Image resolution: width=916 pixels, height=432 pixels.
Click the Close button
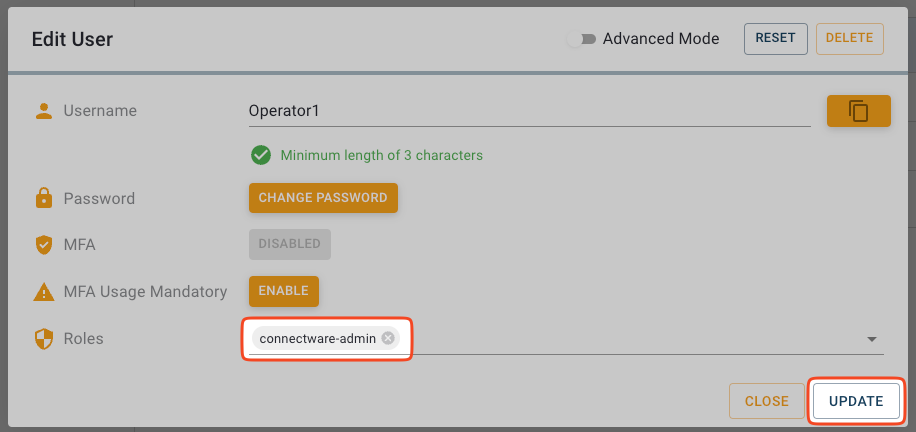(x=766, y=401)
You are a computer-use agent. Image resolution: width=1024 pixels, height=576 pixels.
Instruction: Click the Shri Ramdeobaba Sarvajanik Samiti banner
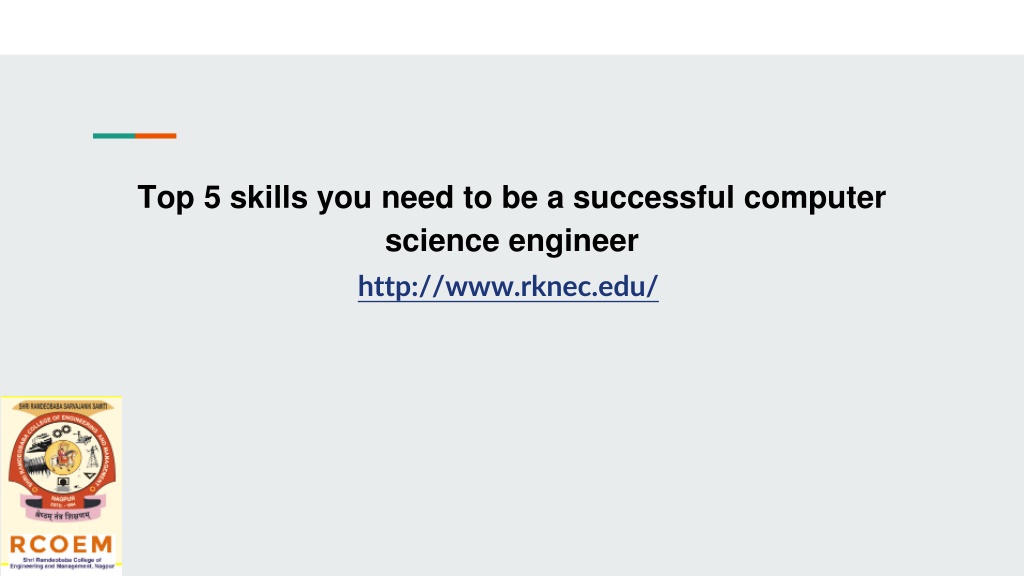coord(63,406)
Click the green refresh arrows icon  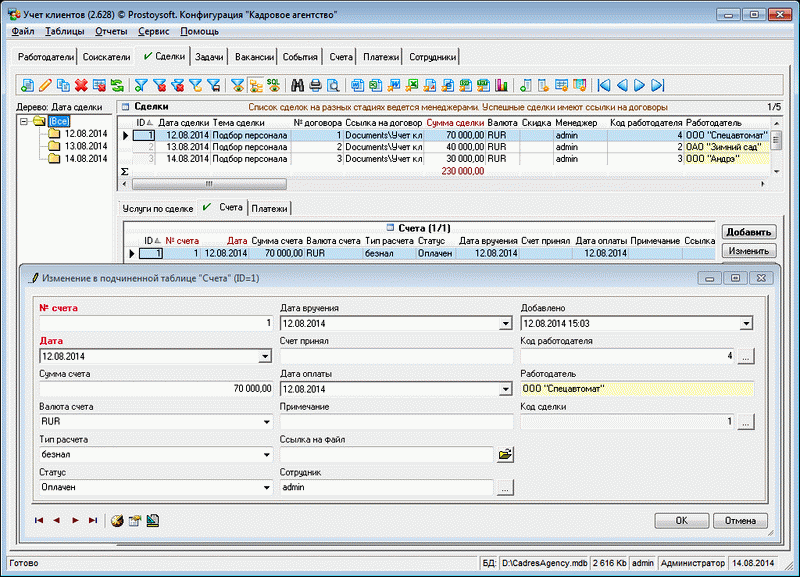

:::::

== Exercise instructions ==
Without carrying over any pictures, retype the records above exactly.

== Completed task ==
Image resolution: width=916 pixels, height=432 pixels.
Click the Close button
(x=766, y=401)
You are a computer-use agent. Image resolution: width=1024 pixels, height=576 pixels.
Instruction: Click the Shri Ramdeobaba Sarvajanik Samiti banner
coord(63,406)
Click the green refresh arrows icon  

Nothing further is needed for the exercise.